Background Osteocrin was originally classified as a muscular and bone secretory protein with the ability to modulate bone growth through osteoblast activity, yet it shares a similar sequence to the family of natriuretic peptides (NPs). Despite their sequence homology, it is yet unknown whether osteocrin exhibits similar properties to NPs. However, recent work has shown that osteocrin can limit C-type NPs and more definitively, that a transgenic osteocrin mouse strain exhibited improved outcomes and alleviated echocardiographic parameters, after myocardial infarction (MI). Hypothesis With previous evidence showing improved prognosis and cardiac function in osteocrin-overexpressing mice post-MI, we hypothesize that circulating osteocrin levels in chronic heart failure patients could track with echocardiographic indices and other heart failure (HF) biomarkers of interest.
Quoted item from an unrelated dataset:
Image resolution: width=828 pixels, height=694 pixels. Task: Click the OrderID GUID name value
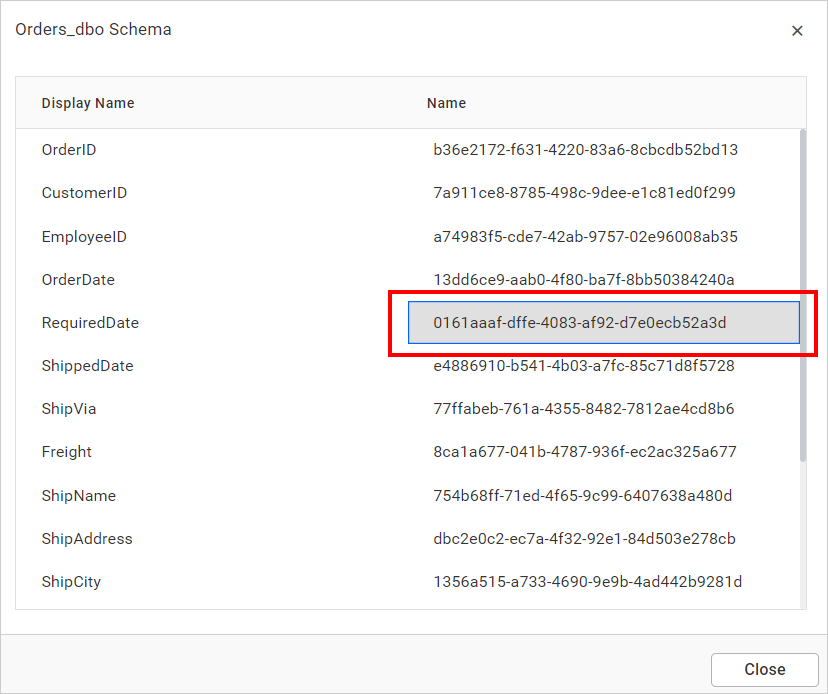pos(585,150)
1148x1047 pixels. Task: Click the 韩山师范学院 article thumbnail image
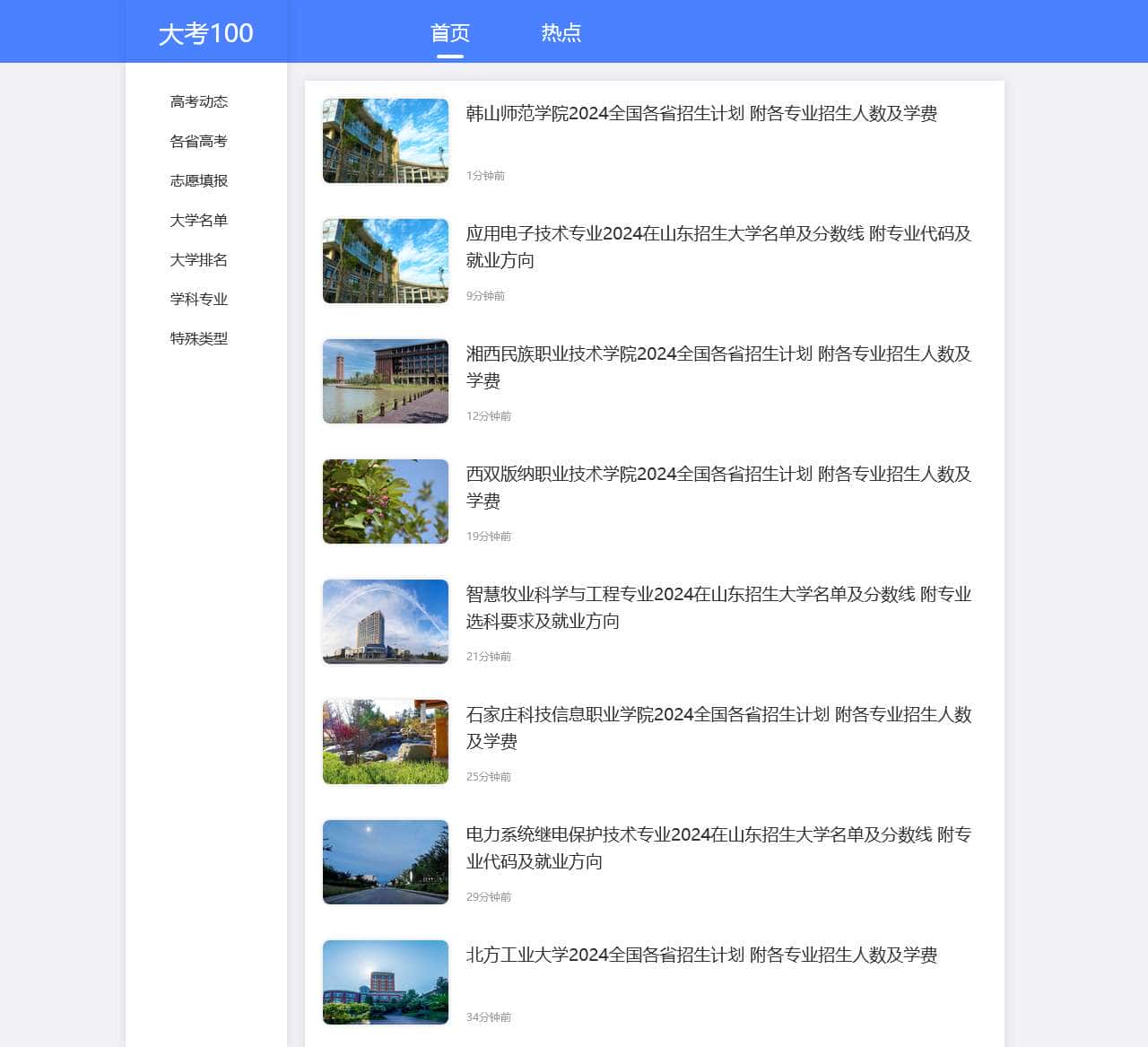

Method Eighty-seven symptomatic chronic HF subjects with LVEF ≤35% underwent detailed echocardiographic evaluation and measurements of plasma NPs and osteocrin by ELISA assay, with long-term follow-up for all-cause mortality, transplantation, or mechanical circulatory support. Results In our study cohort (mean age 57 years, 72% male, 44% ischemic), median plasma osteocrin level was 198.3 (IQR 131.5, 386.3) ng/L. Plasma osteocrin levels did not track with demographics, comorbidities, medications, or laboratory values including ANP and BNP. Furthermore, osteocrin did not correlate to major echocardiographic indices (Table) or long-term adverse clinical outcomes. Conclusions Although osteocrin shows similarity to NPs and has been shown to exert cardioprotective effects in mice after cardiac insult, we did not observe any relationship between circulating osteocrin levels and clinical or echocardiographic parameters in chronic HFrEF patients.